National Post (National Edition)

ONE GOOD TURN...

Homeless woman who turned in purse stuffed with cash gets a little help from new friends.

- JOE O’CONNOR National Post joconnor@nationalpo­st.com @oconnorwri­tes

The world is full of stories of misery, but there are precious moments when human goodness shines through: The New York cop who bought shoes for a homeless guy without them; the Toronto man who conjured up $800,000 for a bullied bus monitor in Rochester, N.Y., through an Internet plea.

And then there is the woman from Calgary, a woman who went above and beyond the call of duty, her story made all the more remarkable because she was herself homeless.

She was down on her luck and living in a YWCA homeless shelter and feeling desperate; 62 years old.

She needed a break and found a purse on the street stuffed with $10,000; a woman whose first thought upon finding the loot wasn’t — “Yippee! I just won the lottery” — but: “How can I return this to the person it belongs to because they must be frantic to find it?”

I spoke to her on Monday about what happened.

“I had come out of a convenienc­e store and there was a car parked there,” says the woman, who asked to remain anonymous.

“Something was leaning against the back door and the car drove off and I walked over to see what it was, and it was a purse.

“I ran after the car waving the purse but the people didn’t see me so I took it back to the ‘Y’ and opened it to look for a phone number. I couldn’t find one, but then I found this wad of cash, of hundred dollar bills.

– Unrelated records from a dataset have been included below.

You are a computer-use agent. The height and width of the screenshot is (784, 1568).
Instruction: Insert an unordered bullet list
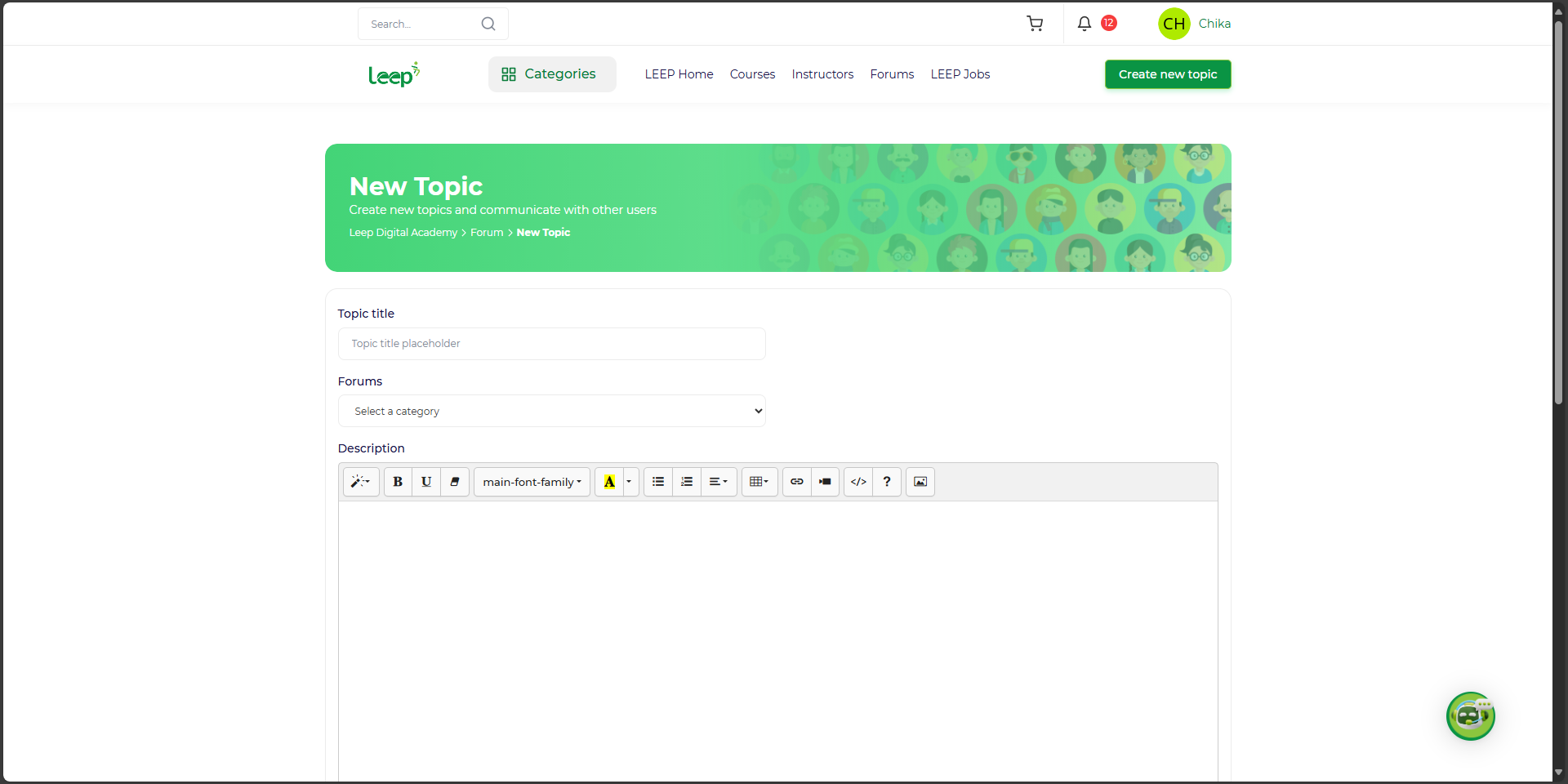tap(658, 482)
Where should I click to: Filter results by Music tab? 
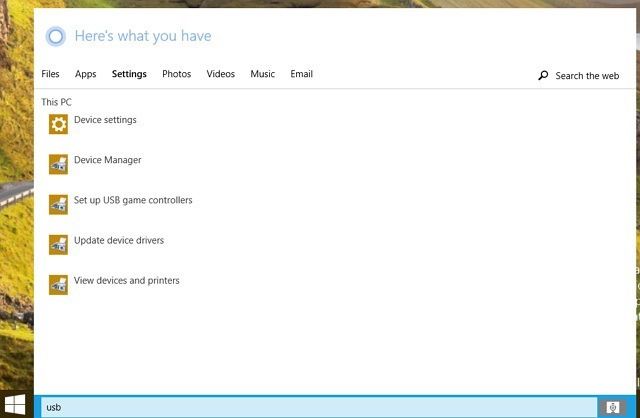(262, 74)
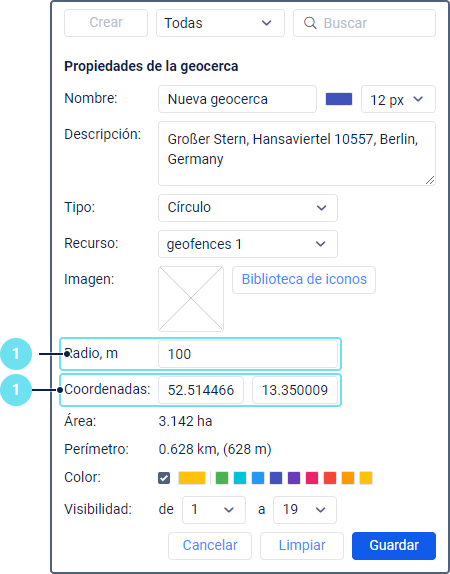Click the Guardar button
The width and height of the screenshot is (450, 574).
point(394,545)
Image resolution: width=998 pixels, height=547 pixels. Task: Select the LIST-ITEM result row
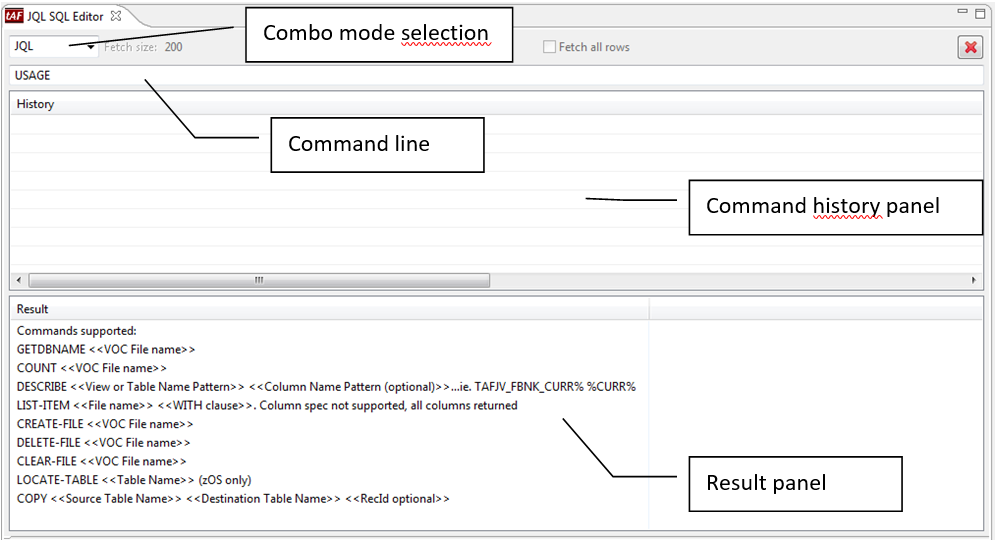pos(267,405)
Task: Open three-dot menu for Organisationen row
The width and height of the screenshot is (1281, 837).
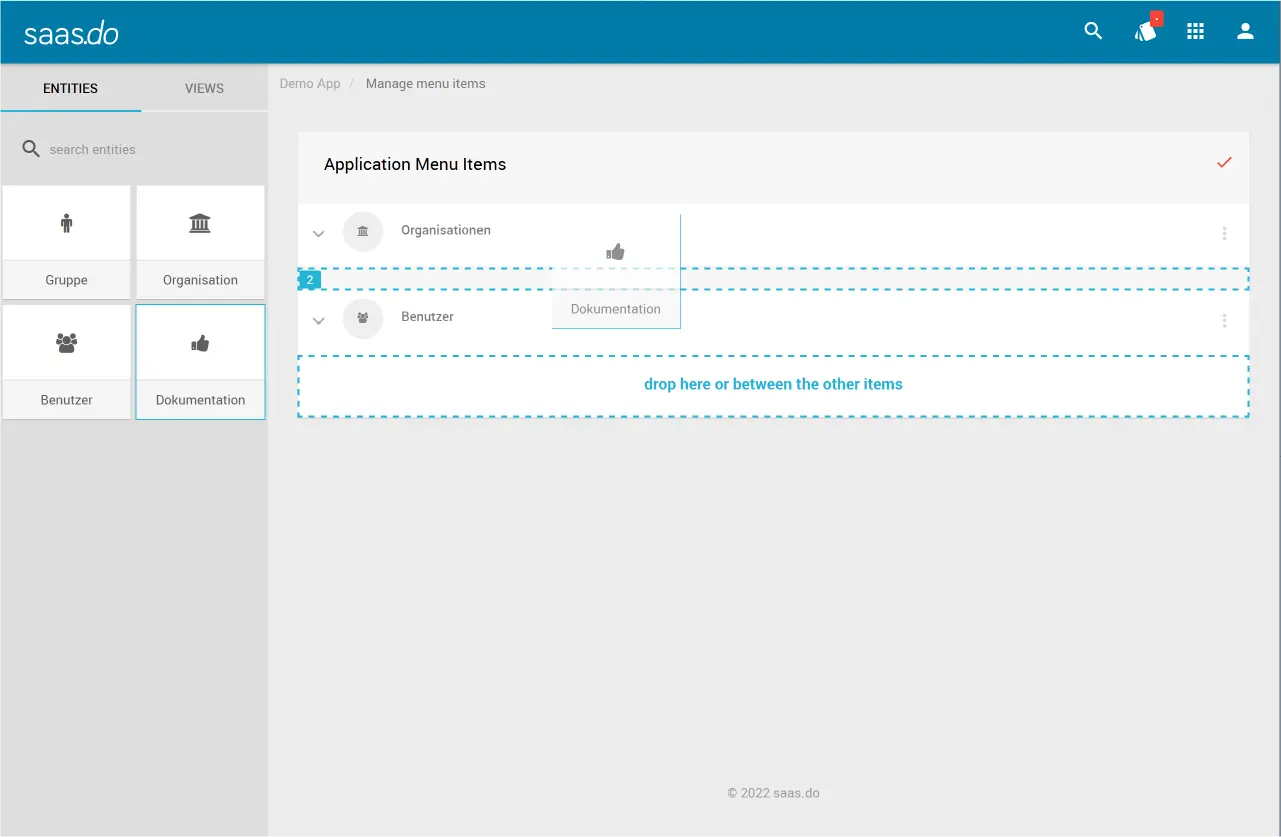Action: (1224, 234)
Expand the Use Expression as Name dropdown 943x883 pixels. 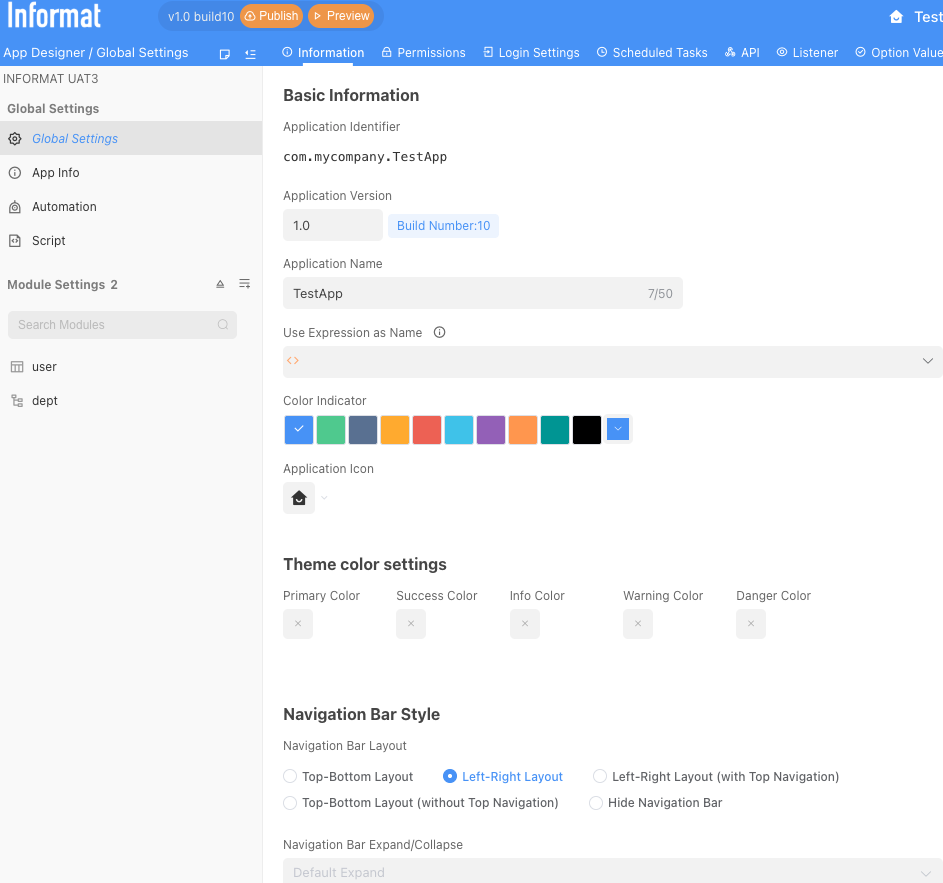[927, 361]
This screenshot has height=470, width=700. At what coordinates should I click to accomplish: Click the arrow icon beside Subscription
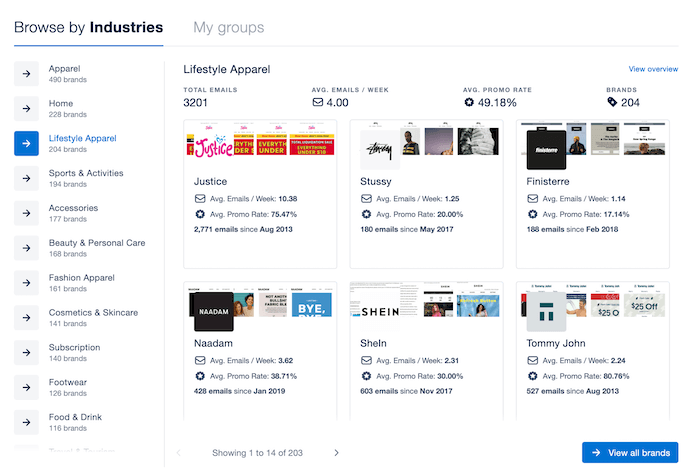tap(26, 353)
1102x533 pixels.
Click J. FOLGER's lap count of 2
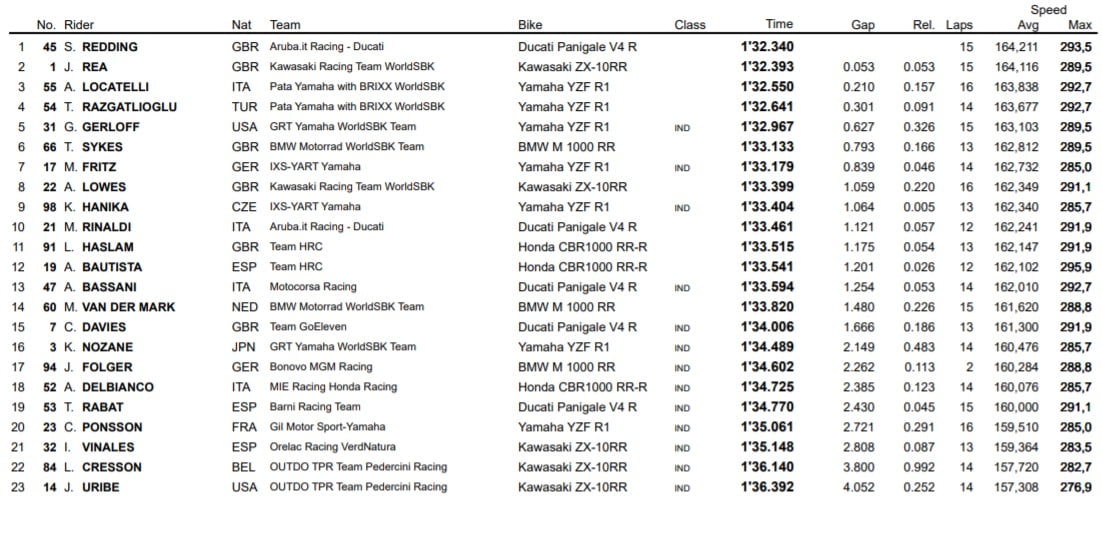click(969, 367)
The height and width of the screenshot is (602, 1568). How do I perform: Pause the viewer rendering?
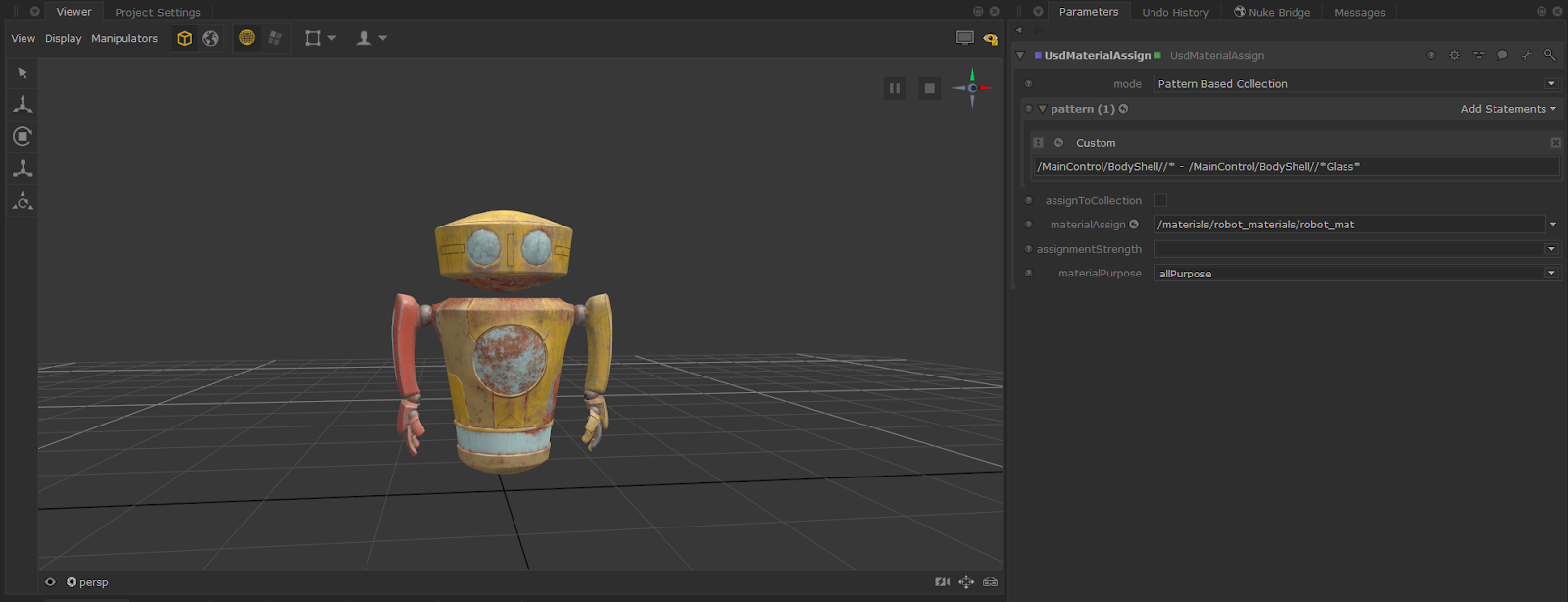coord(895,88)
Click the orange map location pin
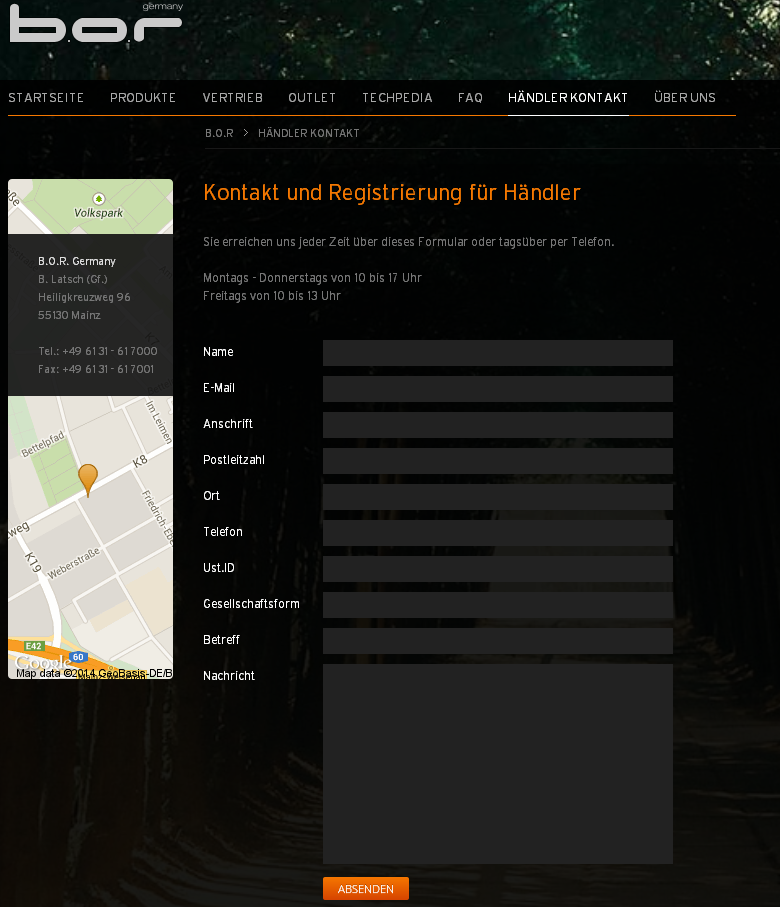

“I never thought about keeping the money. It wasn’t mine. I grew up going to church. I sang in the choir. And you don’t keep something that

I am so thankful to the people who donated money

doesn’t belong to you. “I don’t know how you could.” Let’s think about that, shall we: You are homeless. You are desperate. You find $10,000. And you think of the person who lost the money, not of your own financial worries, like not having a roof over your head. The purse was found in October and the story, as it evolved and became public, struck Calgarians in a soft and squishy place and was ultimately voted by CBC viewers as the city’s “most heartwarmi­ng story of 2012.”

And here’s why: the money was reunited with its rightful owner. They met with the woman, thanked her profusely and presented her with a $500 reward.

There were other acts of kindness. A homeowner with an empty room to rent invited the woman to take it over, at no charge.

“I was so grateful, but I really felt that I needed to be independen­t,” she says. “Plus, they had two dogs and I have a cat.”

A trust was establishe­d in the woman’s name at a local bank. Donations didn’t pour in, but they kept coming in a trickle, in dollar amounts ranging from four bucks to $1,000, and two weeks ago the Good Samaritan had enough cash in the trust to move out of the shelter and into a rent-subsidized seniors’ complex.

“It is a bachelor suite,” she tells me. “And it is really starting to feel like home. I am just so thankful to the people that donated money on my behalf.

“I think it says a lot about human nature and, personally, I think a lot of people — had they found that money in the purse — would have done exactly what I did.”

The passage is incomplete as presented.